MENU

Nvidia launches first commercial exascale supercomputer

Nvidia launches first commercial exascale supercomputer

Technology News |
By Nick Flaherty



Marking the maturing of supercomputer technology, Nvidia has launched a commercial large memory GPU system for an exascale super computer to train AI frameworks.

The DGX GH200 supercomputer uses 256 of the GH200 Grace Hopper hybrid processors using Nvidia’s NVLink switch system connected to 144TBytes of memory. This is 500x more memory than the previous generation DGX A100, which was introduced in 2020.

The massive shared memory space uses NVLink interconnect technology with the new NVLink Switch System to combine the 256 GH200 superchips, allowing them to perform as a single GPU. The GH200 superchips eliminate the need for a traditional CPU-to-GPU PCIe connection by combining an ARM based Grace CPU with an H100 Tensor Core GPU in the same package.

Nvidia is building a supercomputer called Helios with four DGX GH200 systems, each connected with Nvidia’s  Quantum-2 InfiniBand networking to supercharge data throughput for training large AI models. Helios will include 1,024 Grace Hopper Superchips and is expected to come online by the end of the year.

Google Cloud, Meta and Microsoft are among the first expected to gain access to the DGX GH200 to explore its capabilities for generative AI workloads.
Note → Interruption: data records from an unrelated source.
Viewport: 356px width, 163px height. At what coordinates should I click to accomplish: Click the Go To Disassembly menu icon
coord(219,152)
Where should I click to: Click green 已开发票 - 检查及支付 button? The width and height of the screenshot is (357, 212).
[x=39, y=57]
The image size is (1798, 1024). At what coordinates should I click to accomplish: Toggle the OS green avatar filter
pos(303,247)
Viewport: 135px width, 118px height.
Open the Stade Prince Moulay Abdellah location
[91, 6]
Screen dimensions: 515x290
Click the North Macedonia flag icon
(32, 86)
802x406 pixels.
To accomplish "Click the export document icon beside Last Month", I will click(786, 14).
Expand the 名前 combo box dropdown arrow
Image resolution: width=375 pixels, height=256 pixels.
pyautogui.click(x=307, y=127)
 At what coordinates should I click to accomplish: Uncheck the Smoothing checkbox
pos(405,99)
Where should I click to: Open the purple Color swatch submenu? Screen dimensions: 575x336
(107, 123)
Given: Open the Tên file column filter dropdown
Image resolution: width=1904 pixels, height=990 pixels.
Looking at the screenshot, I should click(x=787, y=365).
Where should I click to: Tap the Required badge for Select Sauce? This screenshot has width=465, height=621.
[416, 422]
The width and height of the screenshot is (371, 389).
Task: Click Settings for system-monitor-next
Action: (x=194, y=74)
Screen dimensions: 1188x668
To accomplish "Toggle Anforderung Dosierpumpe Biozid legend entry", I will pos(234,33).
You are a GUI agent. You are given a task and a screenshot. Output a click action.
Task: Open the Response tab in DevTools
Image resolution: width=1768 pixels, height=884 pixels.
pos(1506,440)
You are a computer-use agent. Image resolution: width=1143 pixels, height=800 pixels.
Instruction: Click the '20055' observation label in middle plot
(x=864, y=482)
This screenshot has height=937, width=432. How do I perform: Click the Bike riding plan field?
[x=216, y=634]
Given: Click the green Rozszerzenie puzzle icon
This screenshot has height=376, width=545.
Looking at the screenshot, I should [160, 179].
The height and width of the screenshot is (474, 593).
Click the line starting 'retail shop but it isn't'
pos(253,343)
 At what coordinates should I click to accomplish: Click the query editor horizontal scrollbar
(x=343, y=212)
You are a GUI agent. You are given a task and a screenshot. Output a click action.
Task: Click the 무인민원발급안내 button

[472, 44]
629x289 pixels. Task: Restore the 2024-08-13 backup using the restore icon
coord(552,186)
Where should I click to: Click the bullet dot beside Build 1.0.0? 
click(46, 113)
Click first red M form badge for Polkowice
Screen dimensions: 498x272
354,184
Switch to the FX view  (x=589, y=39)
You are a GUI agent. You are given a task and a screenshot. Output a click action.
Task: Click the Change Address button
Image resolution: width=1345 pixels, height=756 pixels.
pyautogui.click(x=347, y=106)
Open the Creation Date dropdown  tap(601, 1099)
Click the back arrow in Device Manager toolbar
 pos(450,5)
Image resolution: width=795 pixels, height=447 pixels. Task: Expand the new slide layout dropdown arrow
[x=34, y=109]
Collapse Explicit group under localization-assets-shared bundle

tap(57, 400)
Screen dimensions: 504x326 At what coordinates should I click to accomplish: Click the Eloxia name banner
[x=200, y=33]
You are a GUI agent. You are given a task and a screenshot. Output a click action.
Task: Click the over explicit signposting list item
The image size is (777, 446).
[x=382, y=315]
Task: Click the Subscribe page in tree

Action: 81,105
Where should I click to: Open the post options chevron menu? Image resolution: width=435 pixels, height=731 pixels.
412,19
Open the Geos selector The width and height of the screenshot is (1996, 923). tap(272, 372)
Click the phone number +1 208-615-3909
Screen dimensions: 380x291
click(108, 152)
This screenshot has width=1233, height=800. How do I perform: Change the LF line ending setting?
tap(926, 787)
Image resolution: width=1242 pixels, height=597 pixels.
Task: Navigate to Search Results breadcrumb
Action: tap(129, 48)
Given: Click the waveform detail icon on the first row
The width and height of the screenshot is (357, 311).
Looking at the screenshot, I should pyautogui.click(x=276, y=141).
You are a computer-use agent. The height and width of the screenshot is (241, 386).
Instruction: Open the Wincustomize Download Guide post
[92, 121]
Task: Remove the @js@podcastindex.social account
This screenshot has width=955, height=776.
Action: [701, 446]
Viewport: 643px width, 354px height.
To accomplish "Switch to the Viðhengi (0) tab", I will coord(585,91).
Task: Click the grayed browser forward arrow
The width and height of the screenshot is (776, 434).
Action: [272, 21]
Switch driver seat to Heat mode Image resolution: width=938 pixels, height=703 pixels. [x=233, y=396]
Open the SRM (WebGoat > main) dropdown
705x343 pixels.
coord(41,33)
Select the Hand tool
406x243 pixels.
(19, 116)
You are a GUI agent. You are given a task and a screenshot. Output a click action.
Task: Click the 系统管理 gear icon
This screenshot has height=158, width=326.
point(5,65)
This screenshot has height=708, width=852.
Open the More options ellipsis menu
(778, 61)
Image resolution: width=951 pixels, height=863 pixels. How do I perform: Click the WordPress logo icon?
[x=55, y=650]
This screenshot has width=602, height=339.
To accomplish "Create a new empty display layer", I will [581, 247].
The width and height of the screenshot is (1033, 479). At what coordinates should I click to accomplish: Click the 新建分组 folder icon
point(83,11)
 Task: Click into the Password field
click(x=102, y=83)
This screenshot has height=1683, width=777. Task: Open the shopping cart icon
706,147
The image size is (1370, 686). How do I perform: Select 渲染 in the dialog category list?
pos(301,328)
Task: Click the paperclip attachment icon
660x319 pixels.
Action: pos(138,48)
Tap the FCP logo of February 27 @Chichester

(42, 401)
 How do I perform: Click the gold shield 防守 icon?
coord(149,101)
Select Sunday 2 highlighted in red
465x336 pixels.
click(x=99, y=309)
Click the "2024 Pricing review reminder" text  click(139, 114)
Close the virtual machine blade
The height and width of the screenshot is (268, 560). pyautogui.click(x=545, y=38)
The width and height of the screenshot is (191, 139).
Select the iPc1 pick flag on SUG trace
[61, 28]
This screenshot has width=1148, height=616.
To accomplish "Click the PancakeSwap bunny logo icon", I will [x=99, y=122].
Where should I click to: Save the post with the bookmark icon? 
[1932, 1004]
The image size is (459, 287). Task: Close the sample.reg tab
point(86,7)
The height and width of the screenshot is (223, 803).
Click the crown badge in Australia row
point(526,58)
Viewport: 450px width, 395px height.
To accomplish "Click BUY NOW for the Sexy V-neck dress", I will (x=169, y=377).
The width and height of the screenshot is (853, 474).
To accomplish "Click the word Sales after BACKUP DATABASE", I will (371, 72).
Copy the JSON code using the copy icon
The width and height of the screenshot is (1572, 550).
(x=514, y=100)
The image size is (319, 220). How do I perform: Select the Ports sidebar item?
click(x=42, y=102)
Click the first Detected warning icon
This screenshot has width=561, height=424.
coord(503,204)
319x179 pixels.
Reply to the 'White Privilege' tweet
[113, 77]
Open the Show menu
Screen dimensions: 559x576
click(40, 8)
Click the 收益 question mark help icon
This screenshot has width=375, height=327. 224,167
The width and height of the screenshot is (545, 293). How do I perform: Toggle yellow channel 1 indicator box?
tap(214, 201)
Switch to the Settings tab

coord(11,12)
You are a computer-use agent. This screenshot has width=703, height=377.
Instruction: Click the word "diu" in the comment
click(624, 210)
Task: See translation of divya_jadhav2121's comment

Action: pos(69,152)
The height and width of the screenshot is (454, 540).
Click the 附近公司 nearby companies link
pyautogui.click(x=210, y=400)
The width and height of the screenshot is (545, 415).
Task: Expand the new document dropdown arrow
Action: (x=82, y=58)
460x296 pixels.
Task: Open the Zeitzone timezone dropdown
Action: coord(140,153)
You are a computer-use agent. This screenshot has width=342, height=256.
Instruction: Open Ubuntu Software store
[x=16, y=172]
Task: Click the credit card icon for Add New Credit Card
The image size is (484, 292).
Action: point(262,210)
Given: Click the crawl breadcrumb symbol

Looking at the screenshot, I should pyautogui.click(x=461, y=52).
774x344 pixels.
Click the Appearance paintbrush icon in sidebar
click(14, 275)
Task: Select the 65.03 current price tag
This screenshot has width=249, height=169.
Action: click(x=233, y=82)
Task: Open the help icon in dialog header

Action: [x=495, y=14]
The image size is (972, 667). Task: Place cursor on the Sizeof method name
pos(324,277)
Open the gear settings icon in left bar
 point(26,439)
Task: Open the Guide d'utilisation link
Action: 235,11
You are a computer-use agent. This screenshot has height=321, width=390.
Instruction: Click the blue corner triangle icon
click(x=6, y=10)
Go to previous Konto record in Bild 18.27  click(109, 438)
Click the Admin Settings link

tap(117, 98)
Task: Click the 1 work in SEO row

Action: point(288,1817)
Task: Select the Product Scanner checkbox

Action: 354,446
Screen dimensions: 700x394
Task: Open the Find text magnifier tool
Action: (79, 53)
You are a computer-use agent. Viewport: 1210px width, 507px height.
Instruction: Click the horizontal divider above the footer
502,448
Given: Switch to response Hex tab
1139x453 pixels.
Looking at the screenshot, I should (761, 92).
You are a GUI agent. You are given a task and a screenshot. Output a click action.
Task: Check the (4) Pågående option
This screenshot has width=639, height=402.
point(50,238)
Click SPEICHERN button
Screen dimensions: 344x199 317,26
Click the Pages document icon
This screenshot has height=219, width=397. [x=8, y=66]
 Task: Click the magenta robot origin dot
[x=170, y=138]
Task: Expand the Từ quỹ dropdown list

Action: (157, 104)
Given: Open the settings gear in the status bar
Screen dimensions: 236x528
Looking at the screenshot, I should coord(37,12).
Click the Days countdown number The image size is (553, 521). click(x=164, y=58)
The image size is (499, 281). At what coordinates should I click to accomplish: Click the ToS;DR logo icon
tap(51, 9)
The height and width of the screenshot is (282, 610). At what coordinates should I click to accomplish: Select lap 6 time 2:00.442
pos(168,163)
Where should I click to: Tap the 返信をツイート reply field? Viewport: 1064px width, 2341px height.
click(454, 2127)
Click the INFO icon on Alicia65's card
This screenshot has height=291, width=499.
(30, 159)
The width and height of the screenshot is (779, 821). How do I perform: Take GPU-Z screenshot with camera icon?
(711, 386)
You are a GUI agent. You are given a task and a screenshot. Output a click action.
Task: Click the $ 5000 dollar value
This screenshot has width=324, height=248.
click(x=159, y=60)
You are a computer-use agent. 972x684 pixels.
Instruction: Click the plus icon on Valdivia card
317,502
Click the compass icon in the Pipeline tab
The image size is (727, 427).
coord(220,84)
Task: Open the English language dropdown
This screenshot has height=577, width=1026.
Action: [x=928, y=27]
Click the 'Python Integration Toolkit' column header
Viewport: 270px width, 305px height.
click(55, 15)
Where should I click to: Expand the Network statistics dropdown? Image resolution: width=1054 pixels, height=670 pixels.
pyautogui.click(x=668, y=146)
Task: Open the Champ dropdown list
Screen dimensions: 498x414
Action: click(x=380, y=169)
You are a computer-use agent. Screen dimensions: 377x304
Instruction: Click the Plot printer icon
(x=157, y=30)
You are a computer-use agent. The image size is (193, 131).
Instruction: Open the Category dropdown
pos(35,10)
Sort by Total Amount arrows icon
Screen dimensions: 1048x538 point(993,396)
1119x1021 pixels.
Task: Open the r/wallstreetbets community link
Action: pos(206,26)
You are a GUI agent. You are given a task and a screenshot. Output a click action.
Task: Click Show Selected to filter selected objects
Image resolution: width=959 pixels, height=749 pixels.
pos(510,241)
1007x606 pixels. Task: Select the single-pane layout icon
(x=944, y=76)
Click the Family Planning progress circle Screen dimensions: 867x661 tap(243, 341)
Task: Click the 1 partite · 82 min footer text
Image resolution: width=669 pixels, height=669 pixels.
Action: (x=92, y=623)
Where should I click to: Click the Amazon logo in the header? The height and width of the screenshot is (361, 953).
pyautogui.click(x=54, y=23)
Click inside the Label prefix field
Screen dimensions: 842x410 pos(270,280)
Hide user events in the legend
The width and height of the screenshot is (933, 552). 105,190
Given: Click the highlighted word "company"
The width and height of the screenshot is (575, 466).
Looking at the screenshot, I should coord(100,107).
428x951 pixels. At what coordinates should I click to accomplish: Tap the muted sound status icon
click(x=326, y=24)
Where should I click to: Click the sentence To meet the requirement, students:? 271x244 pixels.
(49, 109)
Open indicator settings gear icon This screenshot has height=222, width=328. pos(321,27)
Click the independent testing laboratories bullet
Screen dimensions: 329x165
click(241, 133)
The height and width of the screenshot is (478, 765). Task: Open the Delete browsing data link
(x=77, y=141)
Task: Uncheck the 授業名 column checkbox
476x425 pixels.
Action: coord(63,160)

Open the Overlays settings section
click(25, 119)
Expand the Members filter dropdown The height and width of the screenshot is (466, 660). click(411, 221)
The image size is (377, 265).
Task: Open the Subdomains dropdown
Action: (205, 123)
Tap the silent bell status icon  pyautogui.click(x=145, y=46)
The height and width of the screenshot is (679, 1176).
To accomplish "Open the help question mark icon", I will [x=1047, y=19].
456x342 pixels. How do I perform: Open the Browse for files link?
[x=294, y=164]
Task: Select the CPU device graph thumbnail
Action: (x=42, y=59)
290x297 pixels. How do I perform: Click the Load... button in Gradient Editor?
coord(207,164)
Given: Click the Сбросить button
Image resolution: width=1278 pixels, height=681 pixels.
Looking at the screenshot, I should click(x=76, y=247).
NVIDIA also intends to provide the DGX GH200 design as a blueprint to cloud service providers and other hyperscalers so they can further customize it for their infrastructure.

“Generative AI, large language models and recommender systems are the digital engines of the modern economy,” said Jensen Huang, founder and CEO of Nvidia at the Computex show in Taipei, Taiwan, this morning. “DGX GH200 AI supercomputers integrate NVIDIA’s most advanced accelerated computing and networking technologies to expand the frontier of AI.”

The ‘superchip’ uses Nvidia’s using NVLink-C2C chip interconnect to increase the bandwidth between GPU and CPU by 7x compared with the latest PCIe technology, and, just as importantly, cutting the interconnect power consumption by more than 5x.

The DGX GH200 is the first supercomputer to pair Grace Hopper Superchips with the NVLink Switch System. This is a new interconnect that enables all GPUs in a DGX GH200 system to work together rather than just eight in the previous generation system.

NVLink Switch System forms a two-level, non-blocking, fat-tree NVLink fabric to fully connect 256 Grace Hopper Superchips in a DGX GH200 system. Every GPU in DGX GH200 can access the memory of other GPUs and extended GPU memory of all NVIDIA Grace CPUs at 900 Gbit/s. 

Compute baseboards hosting Grace Hopper Superchips are connected to the NVLink Switch System using a custom cable harness for the first layer of NVLink fabric. LinkX cables extend the connectivity in the second layer of NVLink fabric. 

“Building advanced generative models requires innovative approaches to AI infrastructure,” said Mark Lohmeyer, vice president of Compute at Google Cloud. “The new NVLink scale and shared memory of Grace Hopper Superchips address key bottlenecks in large-scale AI and we look forward to exploring its capabilities for Google Cloud and our generative AI initiatives.”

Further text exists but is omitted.